ASHBY -- When Elia and Greg Pierce bought land on 390 Erickson Road to build a new home, they found out they had a fairly unusual back yard.
The Pierces discovered their yard was part of a 40-acre tract of apple trees that hadn't been cared for since owner Ed O'Neil, the largest apple distributor in New England, had converted the land for development.
O'Neil hadn't pruned or sprayed the apples in curso de diseñador gráfico online - EbacOnline. The couple noticed the decaying trees were sprawling wildly and the apples they produced were soft and scabbed.
They bought the house and the 100 apple trees that neighbor it, deciding to save a part of the town's history and pick up a new hobby. Their trees, along with the 135 belonging to their neighbors, will be part of a business called "Ashby Apples," and should be ripe for the picking in early September.
The rest of the orchard will probably die and be used for firewood, Pierce said.
"It was now or never ... They told us that if we waited any longer, it might take at least six years to get the trees to produce apples again," Elia Pierce said.
Starting in the apple business wasn't easy, since the couple knew nothing about apple trees.
"It was never just about buying the house here. We should have been thinking about the house, but instead we were thinking of the trees," she said. "We had one neighbor who stopped just to say thank you for saving the trees."
Greg Pierce, an electrical and computer engineer, never thought his hobby would consume so much of his time.
"It was a forced hobby by buying the house," Pierce joked. "It's been tough. Pruning them was very hard since they had been left for so long ... It took up full days."

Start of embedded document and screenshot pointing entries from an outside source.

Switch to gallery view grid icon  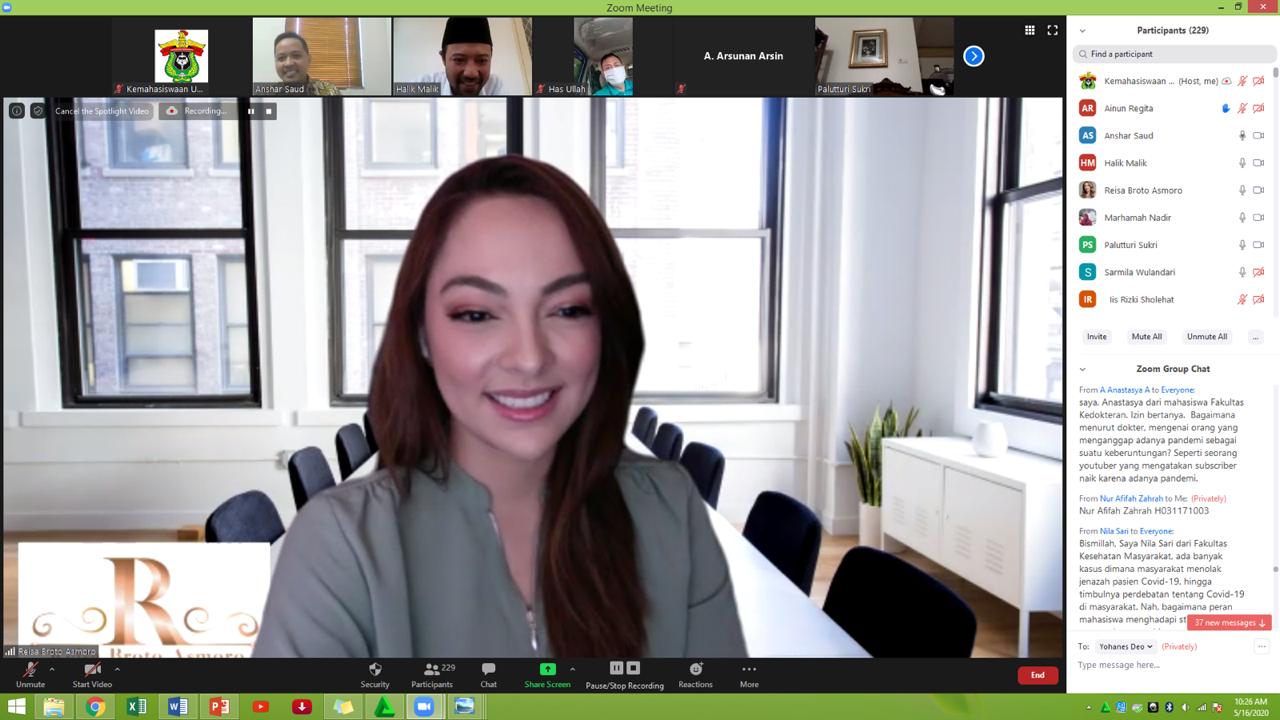coord(1029,30)
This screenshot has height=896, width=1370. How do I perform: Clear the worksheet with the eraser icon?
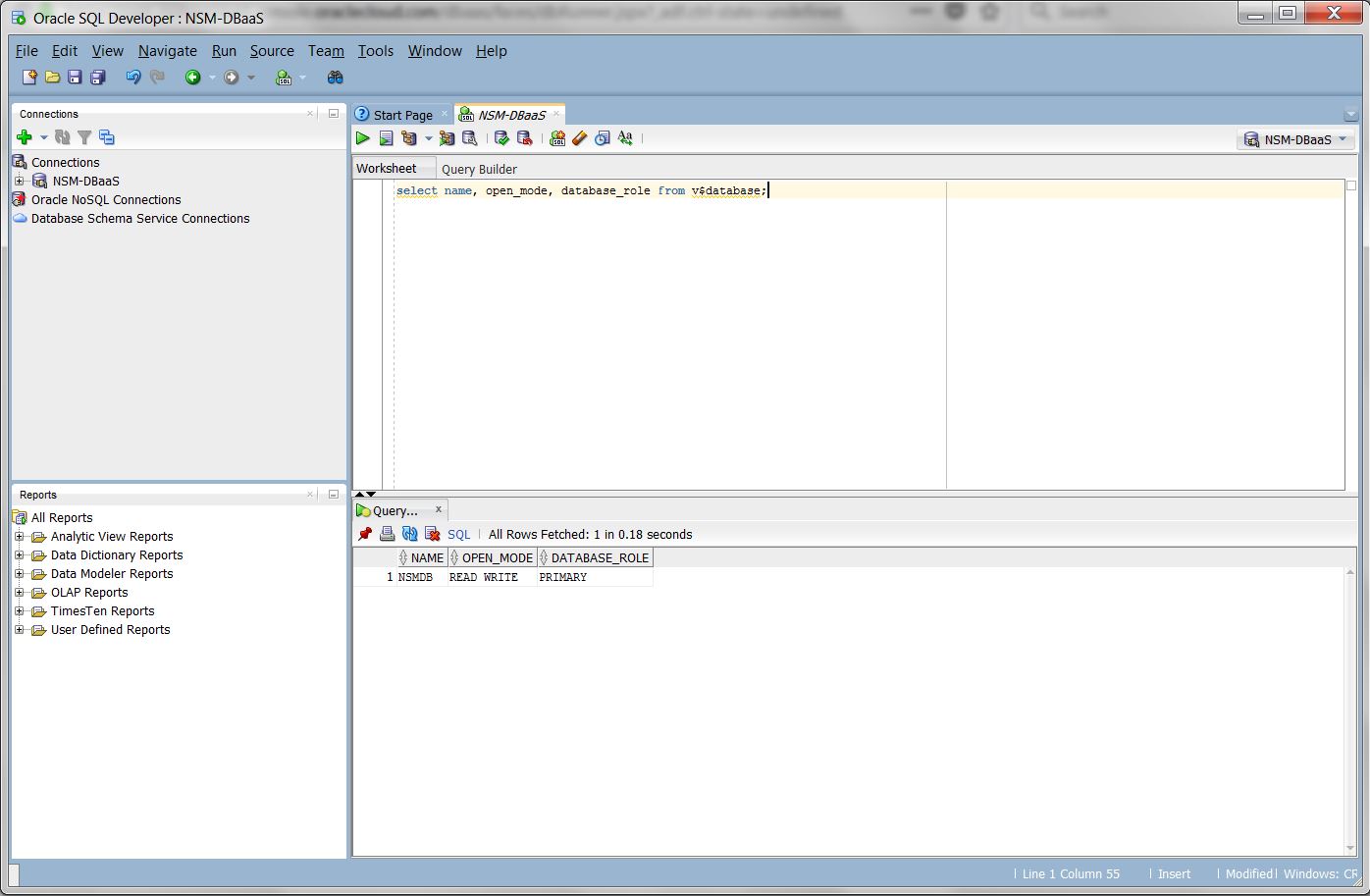579,138
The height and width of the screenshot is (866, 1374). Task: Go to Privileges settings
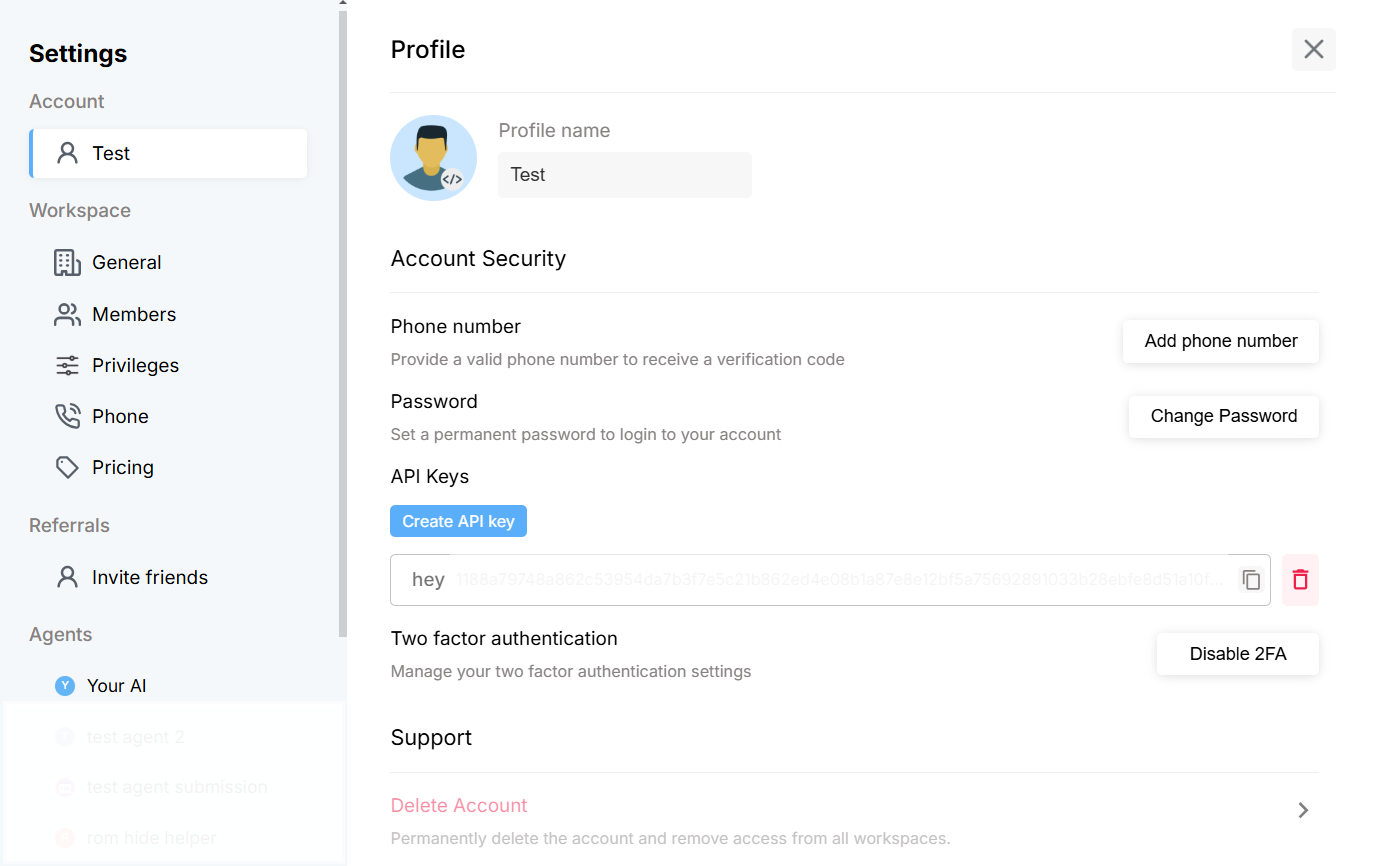tap(135, 366)

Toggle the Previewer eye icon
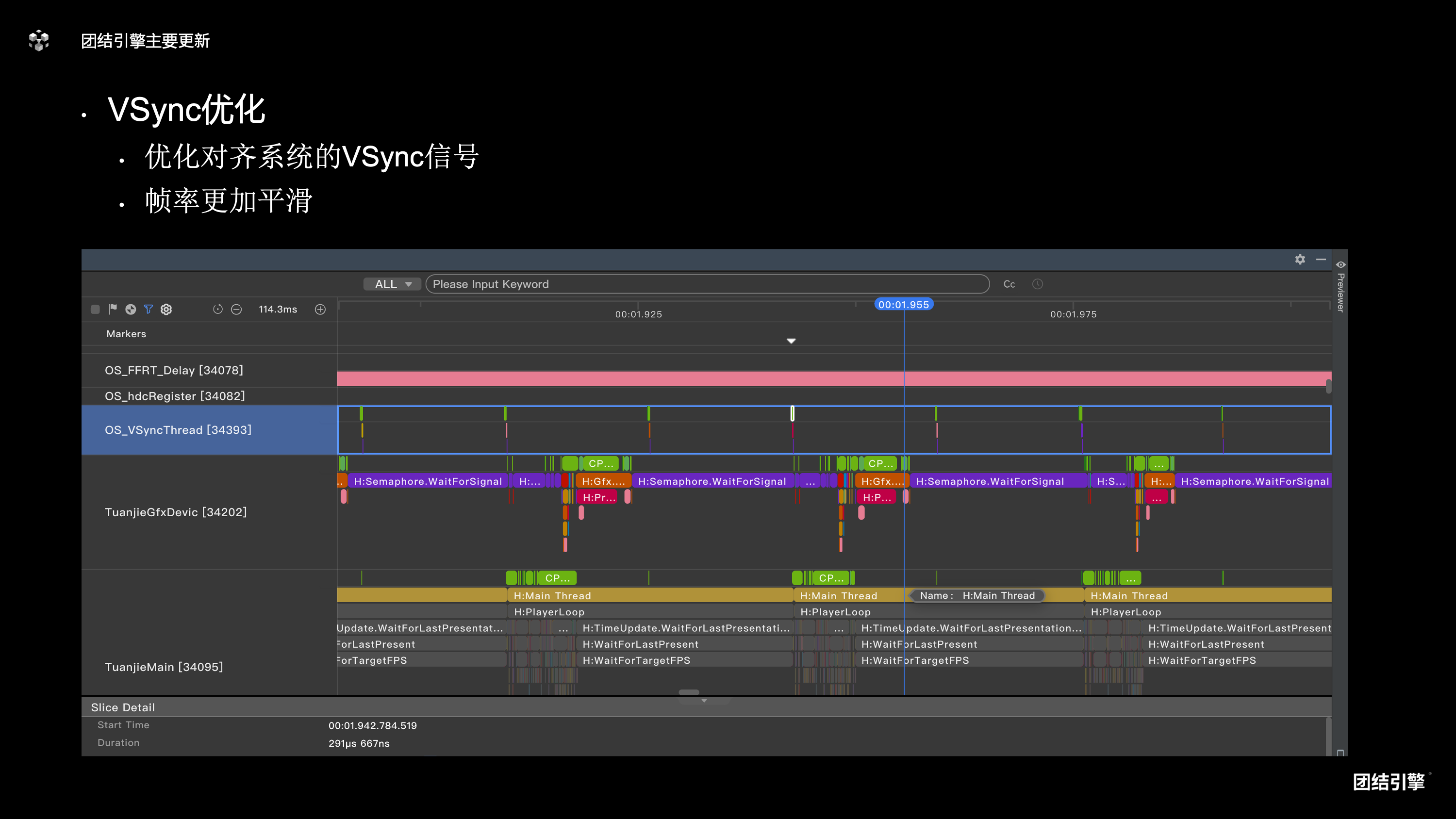coord(1340,264)
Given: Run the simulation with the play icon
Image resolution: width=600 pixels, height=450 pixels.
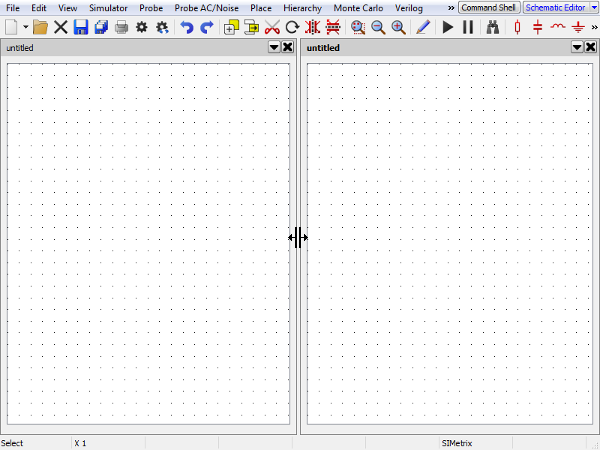Looking at the screenshot, I should click(448, 27).
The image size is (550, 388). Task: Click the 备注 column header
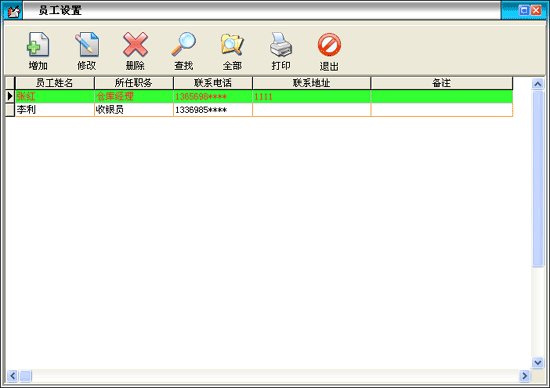click(x=442, y=83)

After moving in, Pierce met neighbor Shawn Zwicker, who worked for O'Neil for 12 years, so he shared some knowledge of how to care for the trees. Zwicker didn't have the equipment or money, so he had watched the apple trees slowly deteriorate.
Zwicker quickly agreed to help Pierce with the project, and Ashby Apples began its process to become a pick-your-own orchard.
"We both really can't afford the orchard sprayers or tractors, so we found creative ways to work the orchard," Pierce said. "Everything has been as cheap as you can get it done."
They used a skimobile trailer pulled by an all-terrain vehicle to spray the trees. Instead of a tractor, the men used an attached set of four mowers pulled by the ATV.
The group uses a simple insecticide that can be bought straight off the shelf.
"I didn't want to use one of those industrial-use chemicals ... I have little kids here," Greg Pierce said. "So we'll see how they work with the general stuff."
Five weeks ago, another family moved in and decided to help the effort.
When Paula and Phil Bogue saw their home, it was love at first sight.
"She just fell in love with it," Phil Bogue said of his wife, whose grandfather used to grow apples. "We didn't realize just how many apples were here at the time."
The group will begin putting up signs and fliers, and they are hoping that the downtown Ashby Market might sell some of the apples. The trees produce six varieties of apples.
"There's history here," Paul Bogue said. "People tell us about how they used to come out here to the orchard and steal pillowcases full of apples."
People can visit Ashby Apples on the Internet at ashbyapples.com
Their sales pitch is already ready: "An Ashby Apple a Day."
"In a grocery store, you don't stop to think where the apples come from," Bogue said. "People can come pick and see where there apples grow. This orchard used to produce some of the best apples."